Initial ECC page

Bulat-Ziganshin 2022-07-05 17:34:06 +03:00
parent a1a3b0bc0b
commit 850d557b2e
1 changed files with 42 additions and 0 deletions

42
ECC.md Normal file

@ -0,0 +1,42 @@
### ECC libraries
- FastECC can use GF(p) and GF(p^2), p may be 64-bit
- Leopard uses GF(2^n), supports N<=65536 and M>=K
- AFAIR, FastECC is 2-3 times faster than Leopard for same M,K setting. But it may be correct only for large N. Also, FastECC starts to beat fastest N^2 RS codecs around N=100.
FastECC uses real FFT, so it can be adapted to any field having roots of unity. But since fields are non-binary, it requires recoding either input or output data and storing those extra bits somewhere. F.e. recommended field is GF(0xFFF00001) and input 4KB data are recoded into 1024 values of this field plus one bit.
Leopard uses so-called "additive FFT", which isn't FFT, but another, pretty similar transformation. The reason is no unity roots in GF(2^n), making FFT impossible.
### Computations in GF
In GF(p^2), ADD/SUB/MUL are implemented via operations on two GF(p) values by rules similar to Complex field.
In GF(p), computations done modulo p:
- ADD/SUB are implemented by a single '?:' operation
- MUL requires full-scale `mod p` computations, and for a constant p it requires 4 multiplications and a few add/sub operations
In GF(2^n):
- ADD/SUB is just XOR
- MUL is usually fetched from multiplication tables. When tables become too large, numbers are split into multiple parts and partial result combined using property `(a+b)*c = ab+ac`
DIV is the most complex operation for any GF. Fortunately, iFFT requires only one DIV operation per input value (i.e.
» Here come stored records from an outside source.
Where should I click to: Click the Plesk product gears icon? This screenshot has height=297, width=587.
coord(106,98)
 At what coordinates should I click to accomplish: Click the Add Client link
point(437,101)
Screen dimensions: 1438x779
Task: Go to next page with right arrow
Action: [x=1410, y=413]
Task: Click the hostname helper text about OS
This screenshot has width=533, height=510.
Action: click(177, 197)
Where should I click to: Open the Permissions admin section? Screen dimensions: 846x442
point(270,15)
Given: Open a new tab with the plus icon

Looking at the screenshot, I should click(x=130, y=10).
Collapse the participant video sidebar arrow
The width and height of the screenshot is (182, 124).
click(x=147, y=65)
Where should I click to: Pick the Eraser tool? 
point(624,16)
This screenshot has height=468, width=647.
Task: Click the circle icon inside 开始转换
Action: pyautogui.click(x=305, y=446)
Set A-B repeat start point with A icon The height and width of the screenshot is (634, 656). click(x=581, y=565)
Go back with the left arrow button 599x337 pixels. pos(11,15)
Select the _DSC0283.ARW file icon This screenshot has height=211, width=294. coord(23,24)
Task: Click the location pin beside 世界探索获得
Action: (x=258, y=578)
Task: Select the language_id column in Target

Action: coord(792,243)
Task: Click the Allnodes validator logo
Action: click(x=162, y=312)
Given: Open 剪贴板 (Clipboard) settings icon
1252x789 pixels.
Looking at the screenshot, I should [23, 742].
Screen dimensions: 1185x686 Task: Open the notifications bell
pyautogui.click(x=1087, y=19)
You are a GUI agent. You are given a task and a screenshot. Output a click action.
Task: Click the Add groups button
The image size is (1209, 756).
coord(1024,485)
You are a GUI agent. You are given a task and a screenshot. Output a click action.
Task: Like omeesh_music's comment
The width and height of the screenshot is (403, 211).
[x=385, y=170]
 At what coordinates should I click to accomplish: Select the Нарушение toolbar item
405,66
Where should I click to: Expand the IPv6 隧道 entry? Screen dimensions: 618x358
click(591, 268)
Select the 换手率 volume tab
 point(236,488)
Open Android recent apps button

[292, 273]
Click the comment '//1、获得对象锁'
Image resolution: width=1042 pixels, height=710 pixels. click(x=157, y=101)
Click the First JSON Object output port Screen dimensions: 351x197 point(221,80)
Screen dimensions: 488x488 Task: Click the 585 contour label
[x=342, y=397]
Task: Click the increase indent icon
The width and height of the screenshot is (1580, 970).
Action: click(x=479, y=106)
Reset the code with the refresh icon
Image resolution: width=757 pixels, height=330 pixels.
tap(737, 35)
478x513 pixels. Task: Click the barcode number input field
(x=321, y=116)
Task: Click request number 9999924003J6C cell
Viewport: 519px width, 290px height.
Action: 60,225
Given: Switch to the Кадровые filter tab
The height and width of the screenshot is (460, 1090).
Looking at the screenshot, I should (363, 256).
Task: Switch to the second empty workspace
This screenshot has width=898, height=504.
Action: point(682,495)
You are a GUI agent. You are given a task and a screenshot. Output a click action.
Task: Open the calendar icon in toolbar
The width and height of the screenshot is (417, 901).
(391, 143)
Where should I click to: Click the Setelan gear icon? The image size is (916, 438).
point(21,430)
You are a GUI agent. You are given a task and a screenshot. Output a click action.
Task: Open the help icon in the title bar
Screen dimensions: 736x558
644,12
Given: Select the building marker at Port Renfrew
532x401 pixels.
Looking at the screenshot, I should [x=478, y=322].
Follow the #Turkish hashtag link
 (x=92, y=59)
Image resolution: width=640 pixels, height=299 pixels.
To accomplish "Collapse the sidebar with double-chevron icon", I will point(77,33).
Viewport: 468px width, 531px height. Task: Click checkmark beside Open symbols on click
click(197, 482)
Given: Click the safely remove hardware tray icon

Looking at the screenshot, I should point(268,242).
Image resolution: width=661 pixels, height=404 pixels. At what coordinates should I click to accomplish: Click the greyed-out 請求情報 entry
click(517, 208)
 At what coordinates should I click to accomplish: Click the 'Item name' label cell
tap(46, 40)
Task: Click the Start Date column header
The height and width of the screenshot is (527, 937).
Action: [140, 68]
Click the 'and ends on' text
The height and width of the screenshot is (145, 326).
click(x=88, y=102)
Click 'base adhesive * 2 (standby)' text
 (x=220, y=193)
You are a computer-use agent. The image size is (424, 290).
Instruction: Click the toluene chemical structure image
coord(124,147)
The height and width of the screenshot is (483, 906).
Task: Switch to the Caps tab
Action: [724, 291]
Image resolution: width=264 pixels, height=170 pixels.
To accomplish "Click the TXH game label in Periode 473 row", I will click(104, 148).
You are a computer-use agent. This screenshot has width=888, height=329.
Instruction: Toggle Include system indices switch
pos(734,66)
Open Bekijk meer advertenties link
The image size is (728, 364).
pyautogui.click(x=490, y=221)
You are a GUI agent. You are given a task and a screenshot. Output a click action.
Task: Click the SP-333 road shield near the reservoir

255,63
O(n) divisions total compared to `O(n*log(n))` multiplications), and FFT doesn't need them at all.
DIV for any GF can be implemented via:
- DivTable[a,b]
- ReciprocalTable[a] storing 1/a values, with following multiplication by b
- By computing 1/a: For any GF(p^n) and any x, `x^(p^n-1) == 1`, so `1/x = x^(p^n-2)`. This requires `O(log(p^n))` MUL operations over field
### CPU arithmetics
Modern CPUs are mostly 64-bit (although some are 32-bit). This means that they perform all computations on 64-bit values, thus computing on smaller values just wastes time, while MUL/DIV on larger values is slower (in terms of bits processed per second).
With SIMD, they essentially become 8/16/32/64-bit processors for ADD/SUB/XOR. On x86, MUL is best implemented for 32-bit values, and DIV isn't implemented at all.
For GF(2^n), MUL is implemented via tables. For x86 SIMD, it uses PSHUFB which is essentially lookup with 4-bit index. Number of 4-bit multiplications required to implement GF(2^n) MUL, is an order of (n/4)^2 (both input values are split into 4-bit segments and each input-1 segment is multiplied to each input-2 segment).
This means that we need 4x more time for GF(2^32) MUL than for GF(2^16) MUL, making computations in GF(2^32) about 2x slower (and much slower for division since we can't keep table of reciprocals).
GPUs are better to consider as 32-bit processors.